||Shen J, Chung SA, Kayumov L, Moller H, Hossain N, Wang X, Deb P, Sun F, Huang X, Novak M, Appleton D, Shapiro CM.
This study aimed to characterize the effects of mirtazapine on polysomnographic sleep, especially slow wave sleep (SWS) and rapid eye movement (REM) sleep, as well as its effects on clinical symptoms in patients with major depressive disorder (MDD).
Sixteen MDD patients were treated with mirtazapine 30 mg taken 30 minutes before bedtime. Polysomnographic and subjective sleep, as well as other clinical data, were collected at baseline and on Days or Nights 2, 9, 16, 30, and 58 during treatment. We used repeated measures analysis of variance, including pairwise comparison, to analyze data statistically.
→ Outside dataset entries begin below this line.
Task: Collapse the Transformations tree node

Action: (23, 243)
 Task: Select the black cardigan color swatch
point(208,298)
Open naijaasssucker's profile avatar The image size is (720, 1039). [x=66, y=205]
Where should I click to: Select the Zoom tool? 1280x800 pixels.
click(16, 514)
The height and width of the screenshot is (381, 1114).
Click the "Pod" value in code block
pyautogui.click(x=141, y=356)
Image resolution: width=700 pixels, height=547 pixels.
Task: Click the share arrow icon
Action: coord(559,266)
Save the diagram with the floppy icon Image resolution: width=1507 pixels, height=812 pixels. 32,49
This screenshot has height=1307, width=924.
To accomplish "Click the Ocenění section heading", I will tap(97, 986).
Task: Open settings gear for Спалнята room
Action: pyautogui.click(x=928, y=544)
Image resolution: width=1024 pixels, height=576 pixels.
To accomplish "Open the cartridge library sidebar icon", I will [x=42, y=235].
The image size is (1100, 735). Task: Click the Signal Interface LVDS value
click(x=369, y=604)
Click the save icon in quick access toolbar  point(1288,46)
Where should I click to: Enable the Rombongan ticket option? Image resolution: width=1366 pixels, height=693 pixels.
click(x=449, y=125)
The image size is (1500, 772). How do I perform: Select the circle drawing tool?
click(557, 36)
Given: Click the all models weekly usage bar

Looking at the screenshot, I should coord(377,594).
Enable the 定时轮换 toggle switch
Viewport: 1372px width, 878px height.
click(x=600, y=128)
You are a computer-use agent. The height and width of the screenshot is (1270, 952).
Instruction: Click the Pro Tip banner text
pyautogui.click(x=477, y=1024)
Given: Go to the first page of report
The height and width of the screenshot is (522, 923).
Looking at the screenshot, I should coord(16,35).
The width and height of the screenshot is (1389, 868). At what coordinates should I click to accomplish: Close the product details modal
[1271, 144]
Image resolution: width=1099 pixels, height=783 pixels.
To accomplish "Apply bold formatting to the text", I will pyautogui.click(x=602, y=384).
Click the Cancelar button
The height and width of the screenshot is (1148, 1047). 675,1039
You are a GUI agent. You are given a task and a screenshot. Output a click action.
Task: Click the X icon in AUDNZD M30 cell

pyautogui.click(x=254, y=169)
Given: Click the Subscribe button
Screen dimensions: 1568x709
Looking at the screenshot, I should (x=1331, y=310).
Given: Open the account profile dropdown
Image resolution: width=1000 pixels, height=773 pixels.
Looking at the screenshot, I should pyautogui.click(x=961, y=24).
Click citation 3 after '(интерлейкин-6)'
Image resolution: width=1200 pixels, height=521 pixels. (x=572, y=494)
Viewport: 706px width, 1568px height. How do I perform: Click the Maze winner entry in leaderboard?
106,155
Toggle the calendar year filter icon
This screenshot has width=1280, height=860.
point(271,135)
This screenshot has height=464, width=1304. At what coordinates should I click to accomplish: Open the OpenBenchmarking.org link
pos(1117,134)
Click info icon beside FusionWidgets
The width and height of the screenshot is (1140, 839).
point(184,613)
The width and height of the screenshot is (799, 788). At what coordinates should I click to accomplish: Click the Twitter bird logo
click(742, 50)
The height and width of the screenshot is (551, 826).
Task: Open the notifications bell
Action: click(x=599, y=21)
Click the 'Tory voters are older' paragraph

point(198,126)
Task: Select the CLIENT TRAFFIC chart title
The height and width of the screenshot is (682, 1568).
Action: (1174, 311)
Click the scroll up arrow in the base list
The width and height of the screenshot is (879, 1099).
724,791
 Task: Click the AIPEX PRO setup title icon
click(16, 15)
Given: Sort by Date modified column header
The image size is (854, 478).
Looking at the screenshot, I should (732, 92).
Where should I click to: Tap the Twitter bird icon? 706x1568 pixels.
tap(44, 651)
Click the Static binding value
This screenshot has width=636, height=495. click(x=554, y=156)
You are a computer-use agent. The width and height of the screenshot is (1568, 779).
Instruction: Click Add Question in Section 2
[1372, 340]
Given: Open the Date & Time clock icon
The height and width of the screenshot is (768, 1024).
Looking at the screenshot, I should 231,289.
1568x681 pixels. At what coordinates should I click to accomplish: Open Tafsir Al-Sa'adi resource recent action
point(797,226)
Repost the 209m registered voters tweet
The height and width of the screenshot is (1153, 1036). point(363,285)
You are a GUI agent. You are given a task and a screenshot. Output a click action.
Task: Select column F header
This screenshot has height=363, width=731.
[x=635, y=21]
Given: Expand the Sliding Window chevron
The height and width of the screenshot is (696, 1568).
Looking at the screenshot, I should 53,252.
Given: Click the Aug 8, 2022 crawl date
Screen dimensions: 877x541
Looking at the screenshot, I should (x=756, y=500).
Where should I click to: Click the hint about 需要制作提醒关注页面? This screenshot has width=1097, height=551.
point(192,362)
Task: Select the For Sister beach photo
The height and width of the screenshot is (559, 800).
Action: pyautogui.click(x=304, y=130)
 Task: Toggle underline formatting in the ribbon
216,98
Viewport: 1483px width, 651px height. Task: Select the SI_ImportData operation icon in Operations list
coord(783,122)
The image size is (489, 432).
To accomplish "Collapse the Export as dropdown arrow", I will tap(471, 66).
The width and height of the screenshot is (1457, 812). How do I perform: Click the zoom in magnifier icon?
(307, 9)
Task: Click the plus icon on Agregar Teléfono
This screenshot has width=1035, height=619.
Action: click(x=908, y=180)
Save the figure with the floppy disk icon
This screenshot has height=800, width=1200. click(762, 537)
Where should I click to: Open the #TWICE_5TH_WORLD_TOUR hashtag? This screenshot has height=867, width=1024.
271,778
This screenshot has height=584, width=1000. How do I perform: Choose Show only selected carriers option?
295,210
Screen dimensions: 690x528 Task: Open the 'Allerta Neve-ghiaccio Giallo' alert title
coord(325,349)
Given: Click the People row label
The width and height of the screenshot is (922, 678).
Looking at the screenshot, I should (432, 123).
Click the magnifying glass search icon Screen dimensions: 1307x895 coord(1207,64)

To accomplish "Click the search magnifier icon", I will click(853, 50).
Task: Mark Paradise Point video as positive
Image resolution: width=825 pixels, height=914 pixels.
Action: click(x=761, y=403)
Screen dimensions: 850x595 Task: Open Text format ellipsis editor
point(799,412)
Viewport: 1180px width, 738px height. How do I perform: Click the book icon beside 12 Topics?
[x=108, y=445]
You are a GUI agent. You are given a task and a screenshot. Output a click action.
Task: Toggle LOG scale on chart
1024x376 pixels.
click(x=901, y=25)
Mirtazapine administration increased total SWS and the SWS in the first sleep cycle, but not SWS in the second sleep cycle. The medication increased REM latency and the duration of the first REM episode; it also decreased the number of REM episodes. Simultaneously, mirtazapine significantly reduced wake-after-sleep onset and scores on the Athens Insomnia Scale. After patients took the medication, scores on the Hamilton Depression Rating Scale-17 (HDRS-17) decreased rapidly and continuously. The changes on the Beck Depression Inventory-II were consistent with those on the HDRS-17. The medication has a tendency to increase weight.
Mirtazapine significantly improved sleep quality, reversed sleep markers of depression, and reduced depressive symptoms in this group of MDD patients.